> Written request: List each line in the listing that contains the string "width". Case matters.

(Records from a data source)
>>

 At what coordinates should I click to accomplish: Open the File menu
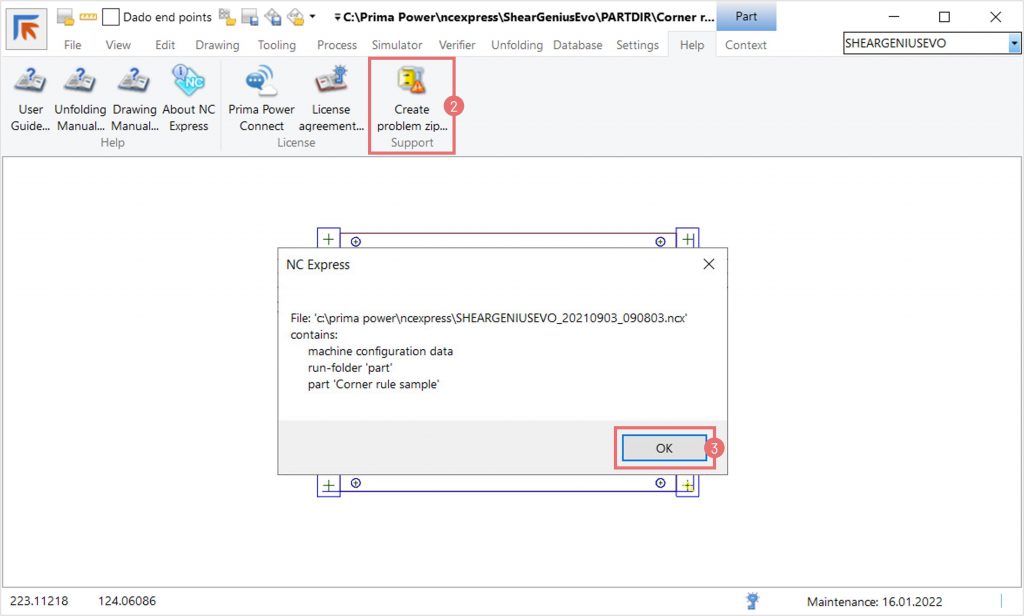point(73,45)
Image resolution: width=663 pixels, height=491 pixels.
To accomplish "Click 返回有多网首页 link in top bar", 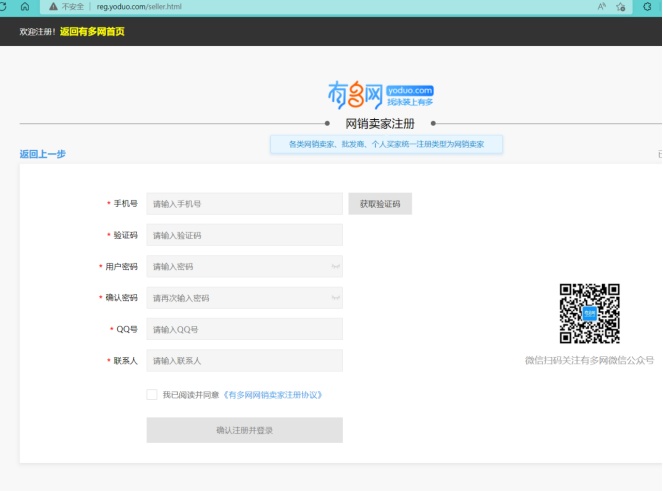I will 92,31.
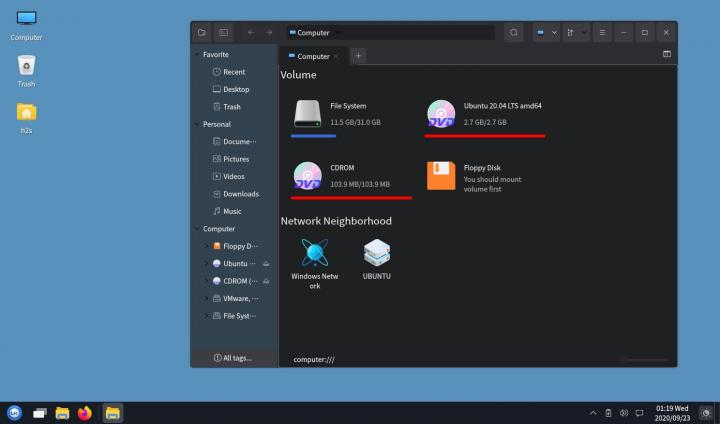Click the All tags button
720x424 pixels.
click(233, 358)
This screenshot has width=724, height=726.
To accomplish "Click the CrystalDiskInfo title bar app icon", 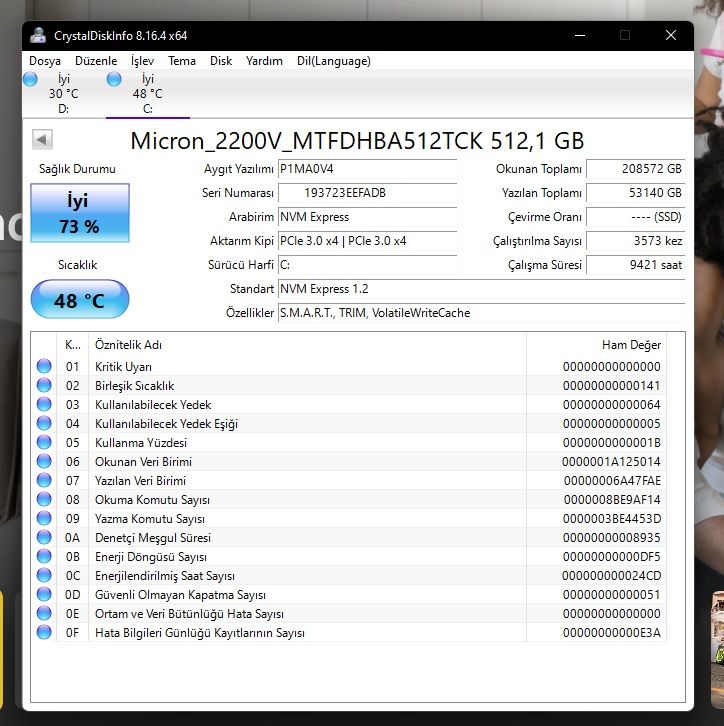I will (x=38, y=35).
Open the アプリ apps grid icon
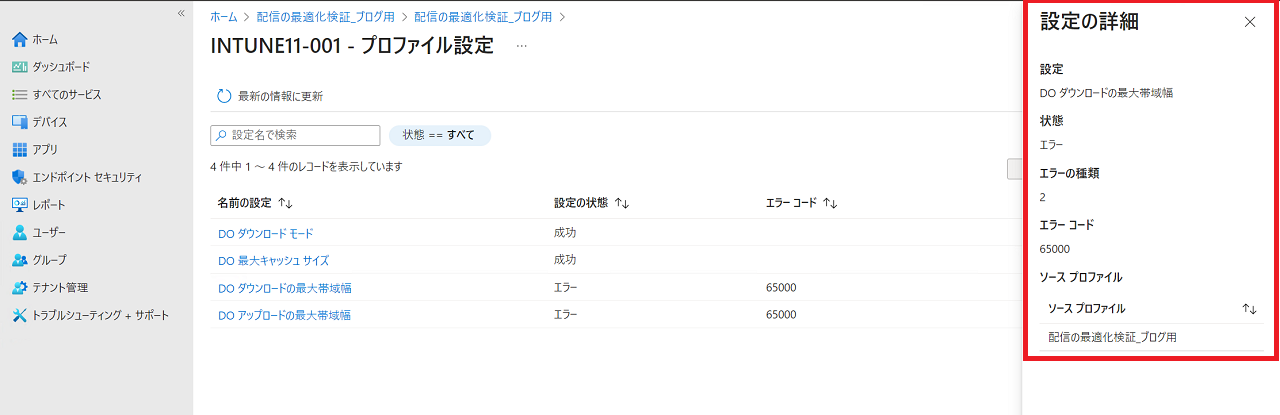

<<

> Finished answer:
Image resolution: width=663 pixels, height=491 pixels.
This screenshot has width=724, height=726.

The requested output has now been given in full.